Below is a lightly edited transcript of a speech by NhRP Staff Attorney Elizabeth Stein at the Nonhuman Rights Project’s April 30th rally to #FreeHappy at the Bronx Zoo. Join us May 18th in Albany, New York for a Historic Hearing and Rally in Happy’s Elephant Rights Case.
As Courtney said, thank you for joining us here today to call for Happy’s freedom from her unjust and immoral imprisonment.
I’m a lawyer for the Nonhuman Rights Project but more importantly I’m Happy’s lawyer. I’m also a mother and grandmother. In the years I’ve worked on Happy’s case, I’ve often gone back and forth between watching over my grandchildren and arguing strategy and poring over briefs with my fellow lawyers at the NhRP. Especially in those moments of overlap, I think of Happy, who will never be a mother, who never had a choice. She lost her family, home, and freedom half a century ago and even more since then. The moment she was torn from her natural habitat to become a safari attraction, and then, a zoo exhibit, her life as an elephant ended. We’re fighting for her to get it back.

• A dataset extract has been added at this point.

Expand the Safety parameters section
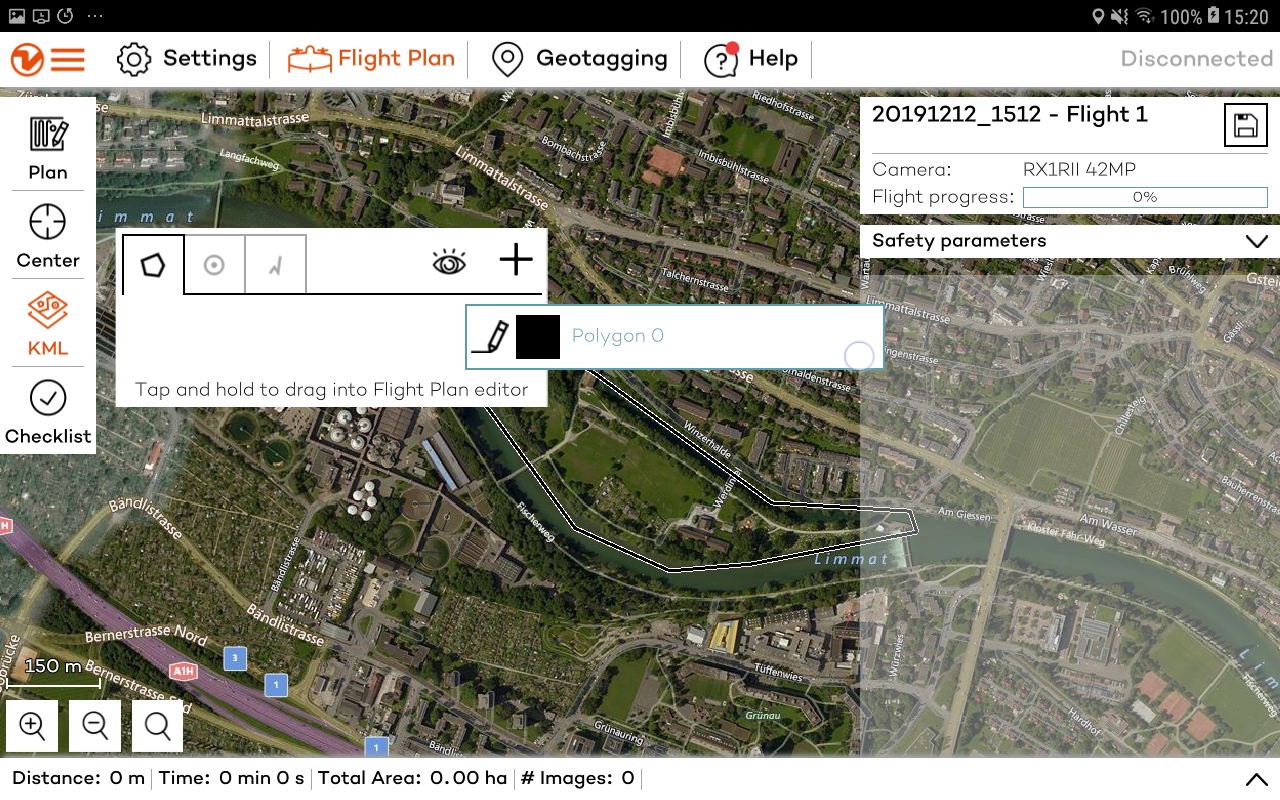The height and width of the screenshot is (800, 1280). click(x=1258, y=241)
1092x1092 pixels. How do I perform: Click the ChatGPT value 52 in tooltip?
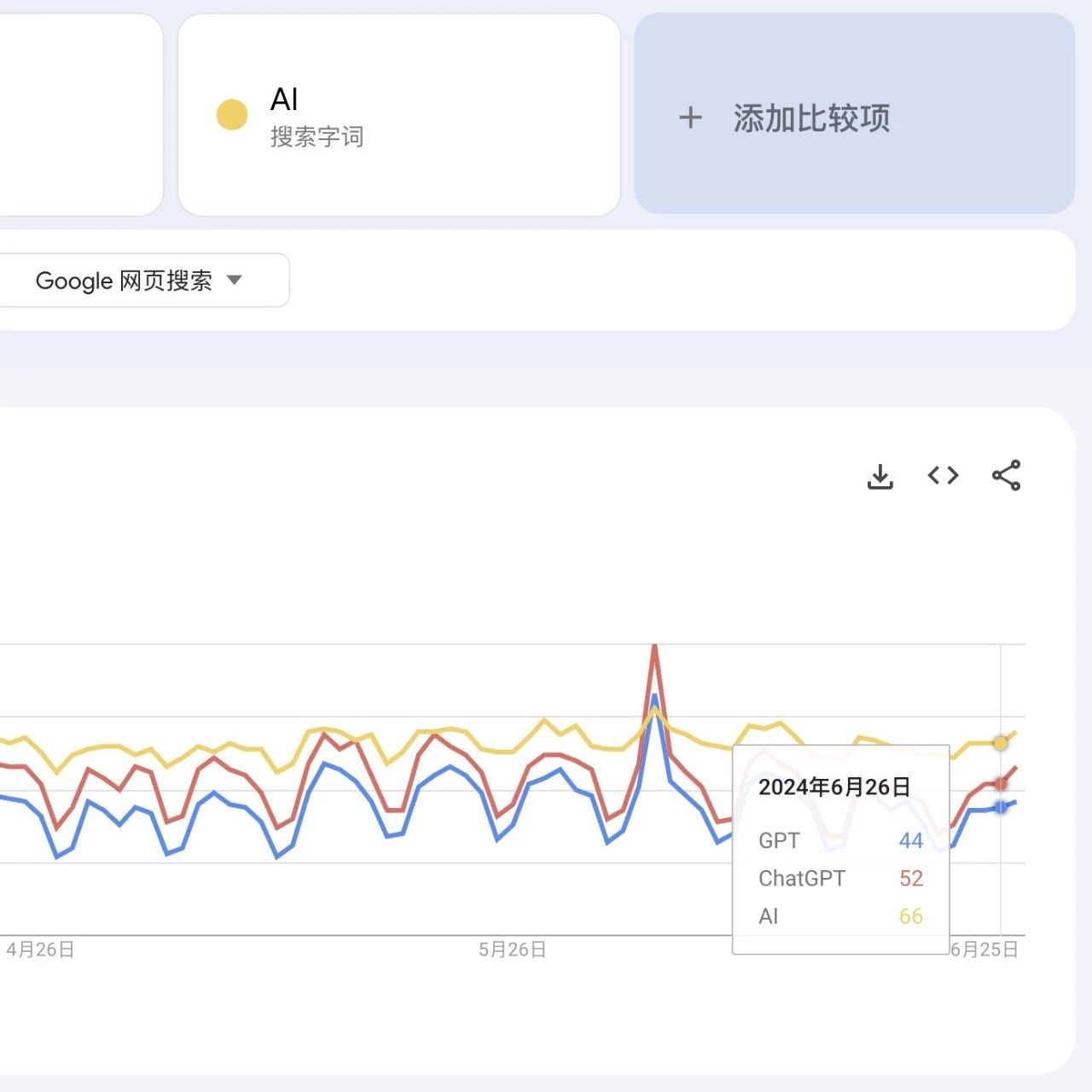tap(910, 878)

We know so much about who elephants are and what they need to survive and thrive. A barren zoo exhibit is not it. Bronx Supreme Court Justice Alison Tuitt understood this when she called Happy’s existence at the Bronx Zoo her “plight” and agreed with the Nonhuman Rights Project that Happy is more than just a thing. That she is “an intelligent, autonomous being who should be treated with respect and dignity, and who may be entitled to liberty.” And that “the arguments advanced by the NhRP are extremely persuasive for transferring Happy from her solitary, lonely one-acre exhibit at the Bronx Zoo, to an elephant sanctuary on a 2300 acre lot.”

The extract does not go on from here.